Leave the pictures out. Retype exactly the lines below from the one containing "Given: Click the Amount Owing label" through the one containing "Given: View Amyy hesri yacht photo thumbnail", and no others.
++++++++
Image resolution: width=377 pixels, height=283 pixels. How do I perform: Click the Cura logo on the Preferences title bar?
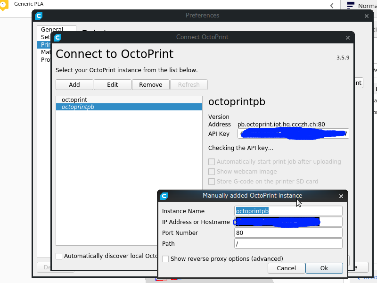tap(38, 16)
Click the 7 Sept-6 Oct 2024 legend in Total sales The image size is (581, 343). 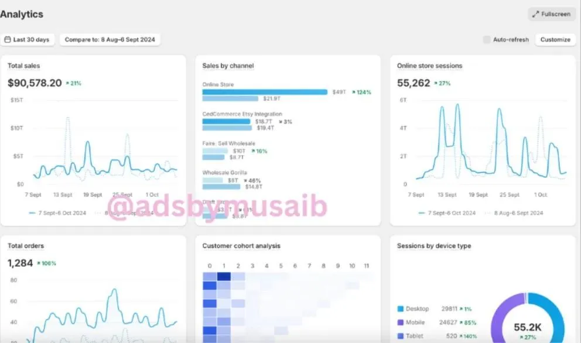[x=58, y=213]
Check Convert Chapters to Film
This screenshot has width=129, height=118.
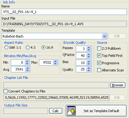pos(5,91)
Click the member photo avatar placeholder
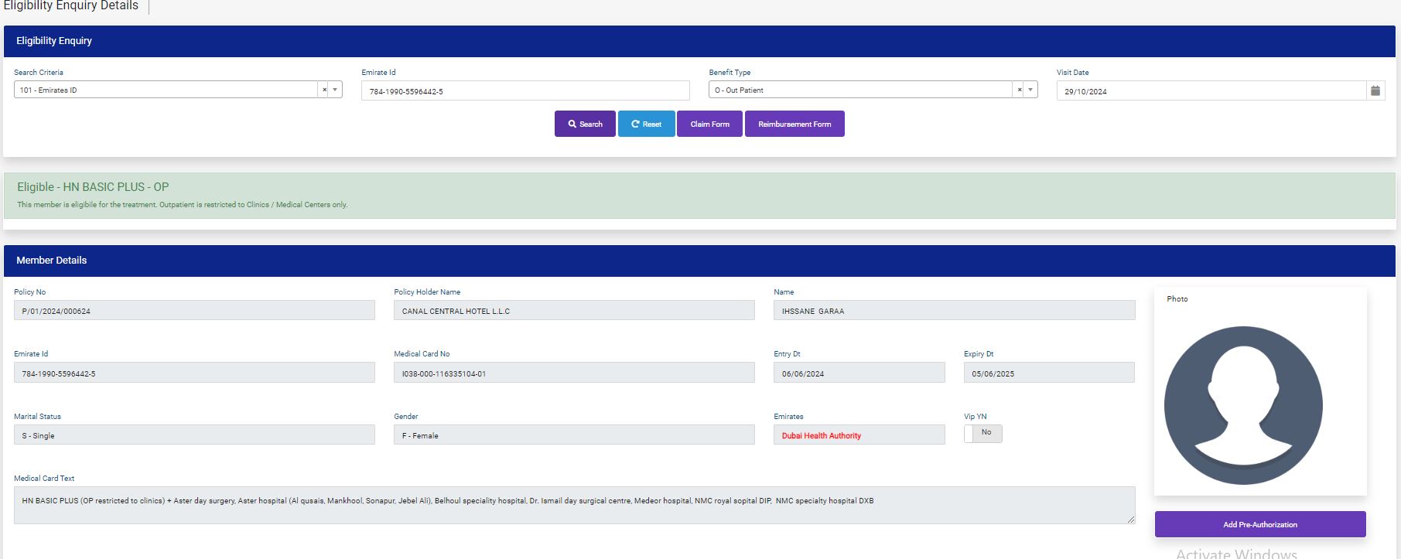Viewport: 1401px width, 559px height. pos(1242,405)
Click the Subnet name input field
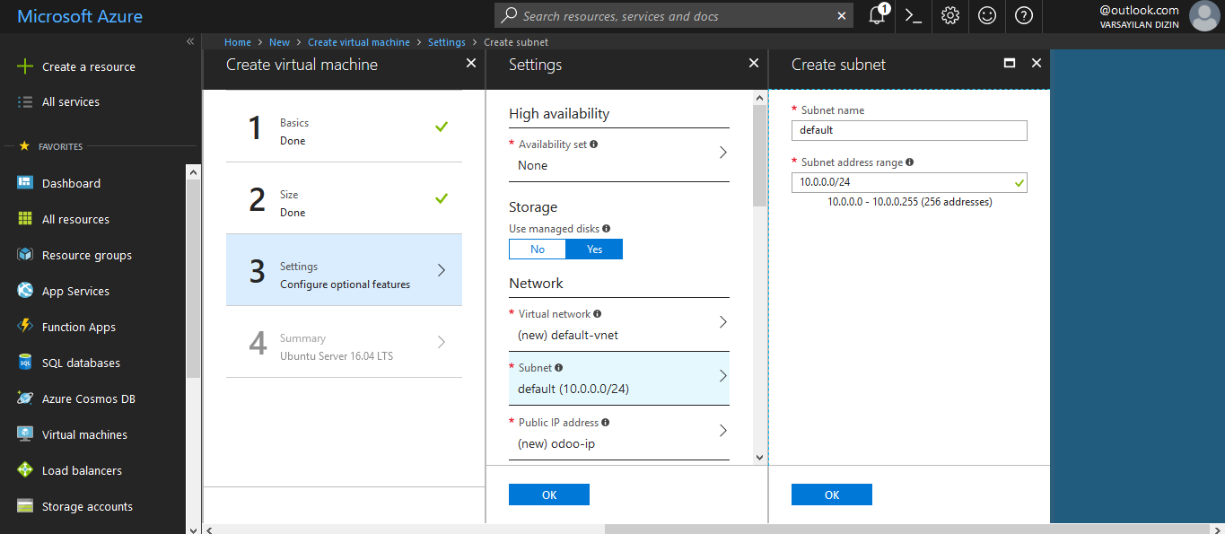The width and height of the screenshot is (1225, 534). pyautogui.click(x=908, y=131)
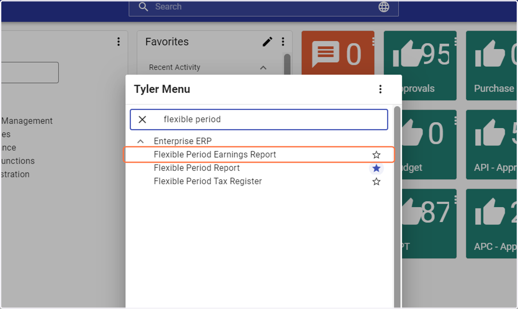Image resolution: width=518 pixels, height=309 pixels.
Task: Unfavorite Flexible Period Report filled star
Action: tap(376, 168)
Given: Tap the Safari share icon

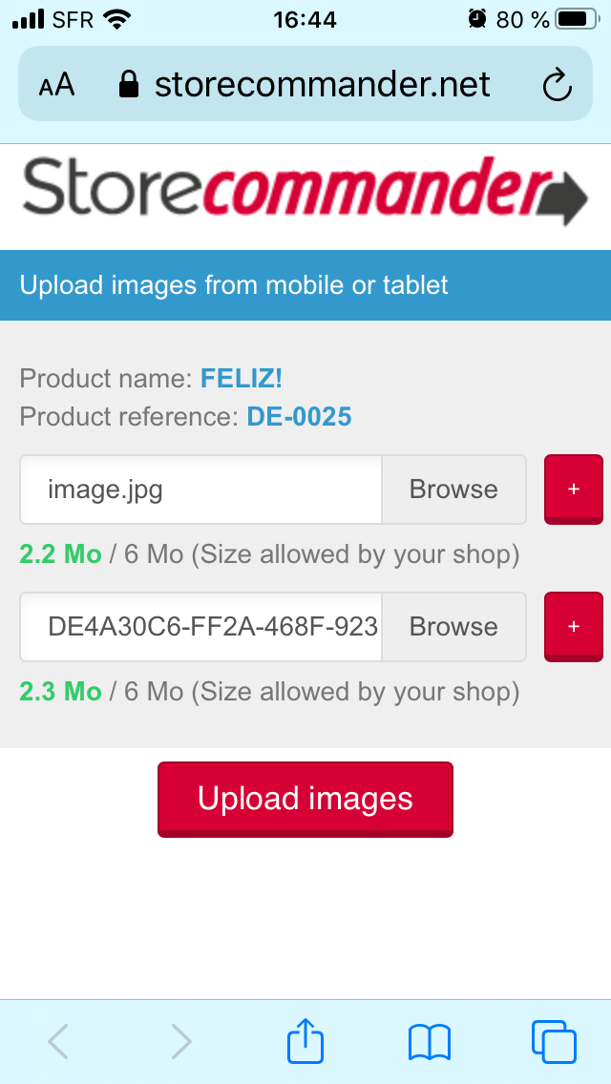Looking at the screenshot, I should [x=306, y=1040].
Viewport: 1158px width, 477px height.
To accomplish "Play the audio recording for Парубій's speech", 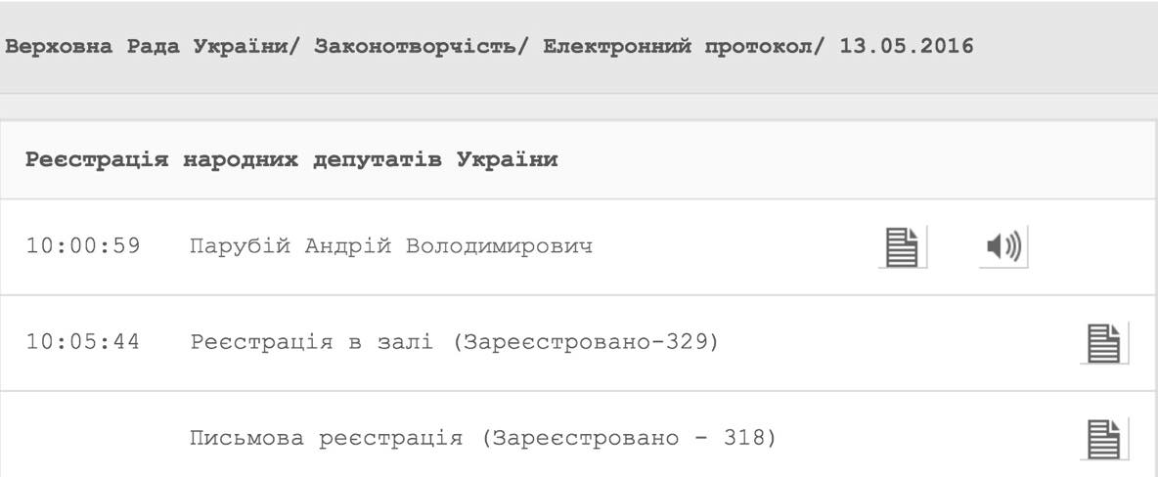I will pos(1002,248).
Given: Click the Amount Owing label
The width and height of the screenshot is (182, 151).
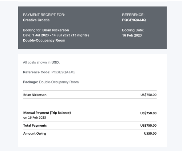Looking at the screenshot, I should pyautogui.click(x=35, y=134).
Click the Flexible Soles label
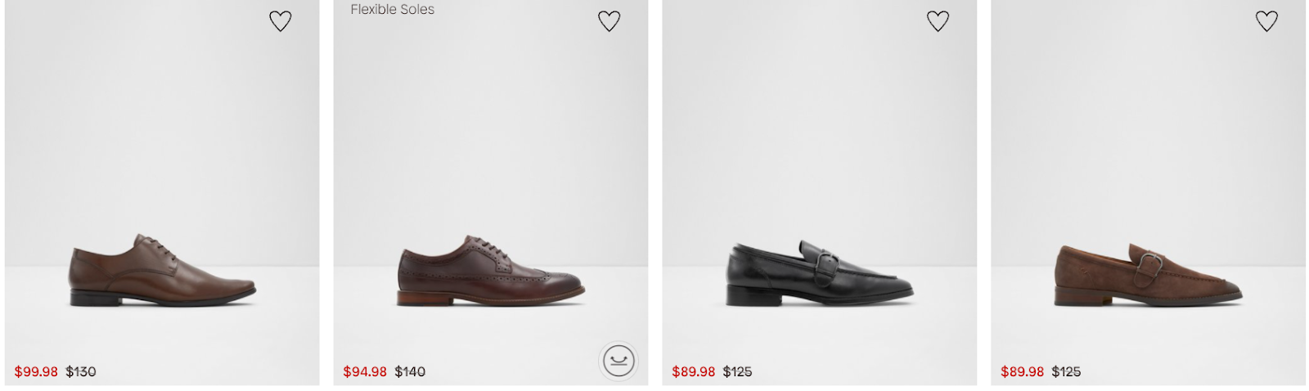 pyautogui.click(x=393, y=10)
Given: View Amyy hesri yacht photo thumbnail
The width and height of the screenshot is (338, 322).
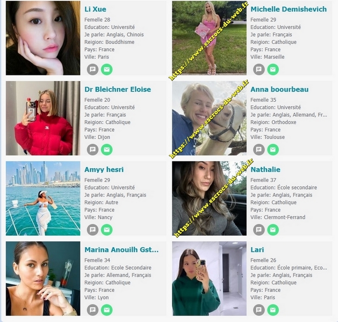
++++++++
(RESULT FOR THIS EXERCISE):
Given: Click the Amount Owing label
The width and height of the screenshot is (182, 151).
Looking at the screenshot, I should pyautogui.click(x=35, y=134).
Click the Flexible Soles label
 pyautogui.click(x=393, y=10)
Given: View Amyy hesri yacht photo thumbnail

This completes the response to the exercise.